Neurons are essentially the brain cells of the neural network. Sizing it to have enough, but not too many, can be tricky. A Hellcat has 11 neurons. I went with 14 because a previous tuner I worked with had good results using 14 on the GPEC2A controller, so I just went with it.
The right number of neurons improves the efficiency of the network and results in better accuracy in the output prediction. I was surprised when my R/T only had 6, so I scaled it out.
Here's a good read on the subject, if you are technically inclined:
https://pmc.ncbi.nlm.nih.gov/articles/PMC8090920/
The trick is training the new neurons. If you just increase the neuron count, then export a file for training and run it through the web trainer .... The resulting trained file will have really messed up virtual VE tables because there are no preexisting weights or biases for the new neurons.
So what you have to do is export a file for training with the current setup (ie: before adding any new neurons), train it in the web trainer, then bring the trained file into VCM Editor. This should show you the current VE targets in the virtual VE tables. Copy all 25 virtual VE tables out, one at a time, and store the data in an excel file (I did one excel worksheet for each VE table).
Once you have all 25 copied and saved in an excel file, now increase the number of neurons in the ANN tab of the tune. Then export a new file for training, train it in the web trainer, and bring the result back to the NN Trainer in VCM Editor.

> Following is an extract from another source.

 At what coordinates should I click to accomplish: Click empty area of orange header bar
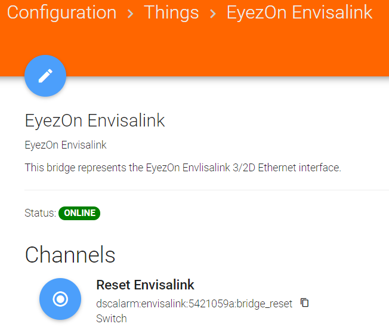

When you do that, the 25 VE tables will have some really strange values in them ... as expected due to the missing weights and biases. But you can fix that .... go back to your excel file and copy all of the stored VE values back to the VE tables in the NN Trainer in VCM Edit, overwriting all of the bad VE tables with the good data you saved previously. Now export the final results for training, and do the final step in the web trainer.
You can then apply the results from that final step to your tune and you will have weights and biases now populated correctly for all of the neurons you added, with targets using the same VE values you began the process with.
Once the neurons are added, and you have weights and biases populated with good data ... now you can just use the normal training process to dial in the VE with the benefit of more neurons.